⟨

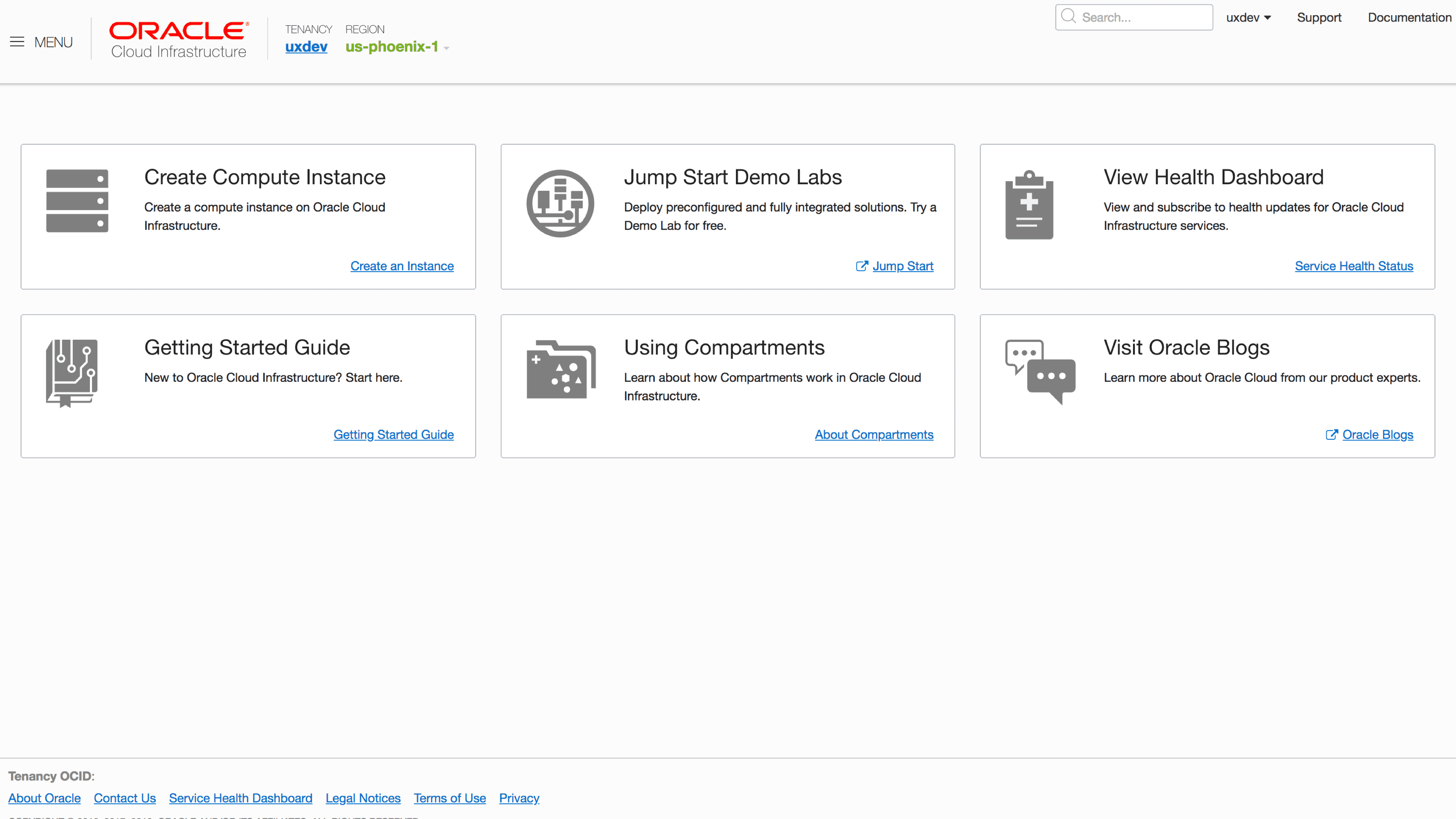Click the magnifying glass in the search bar

pyautogui.click(x=1069, y=17)
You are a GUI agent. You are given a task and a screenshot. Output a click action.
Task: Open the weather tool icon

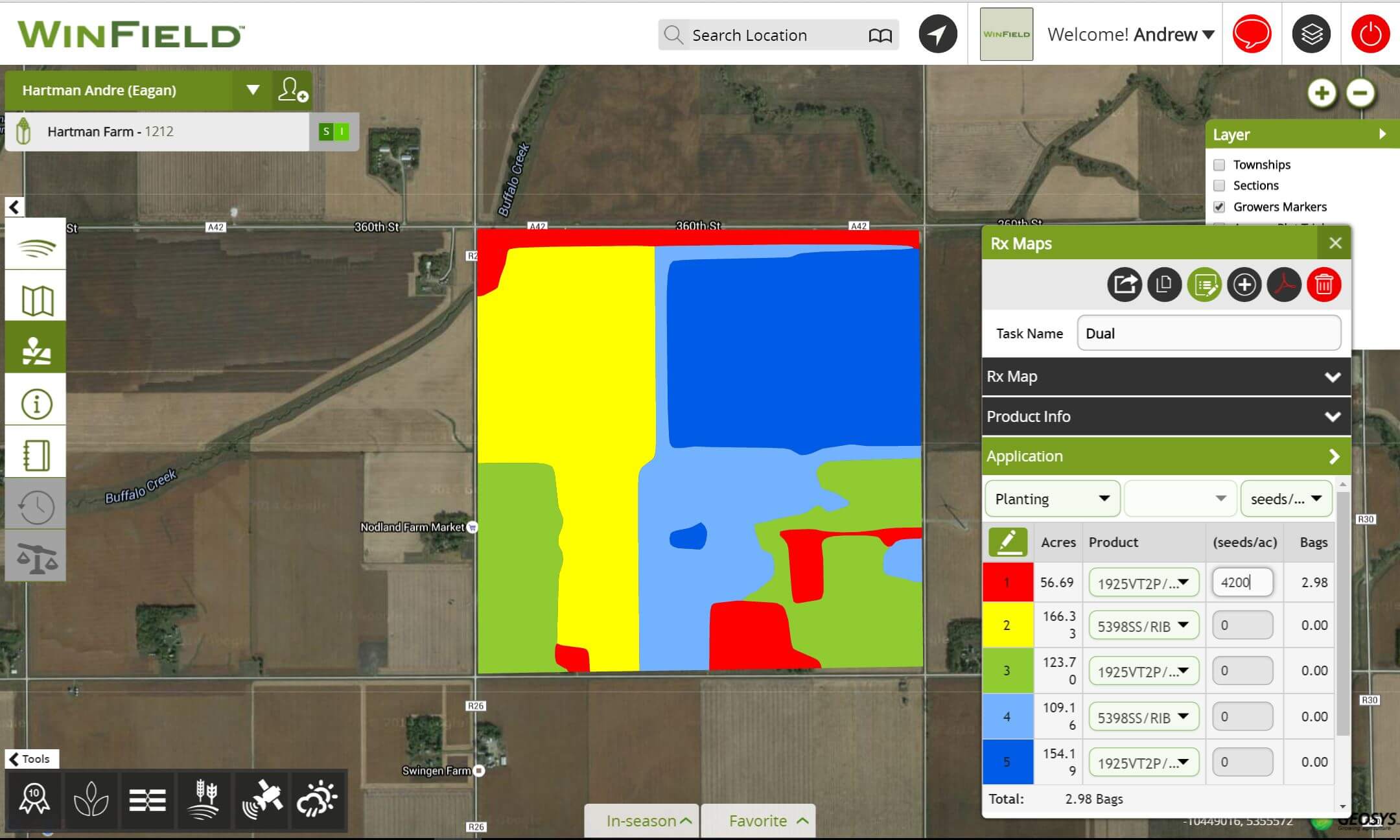[x=317, y=800]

⟩

Task goal.
All lines from the one containing "You are a GUI" through the final line of the entries above must be restated word for word, pictures excluded.

Written solution.
You are a GUI agent. You are given a task and a screenshot. Output a click action.
Task: Open the weather tool icon

[x=317, y=800]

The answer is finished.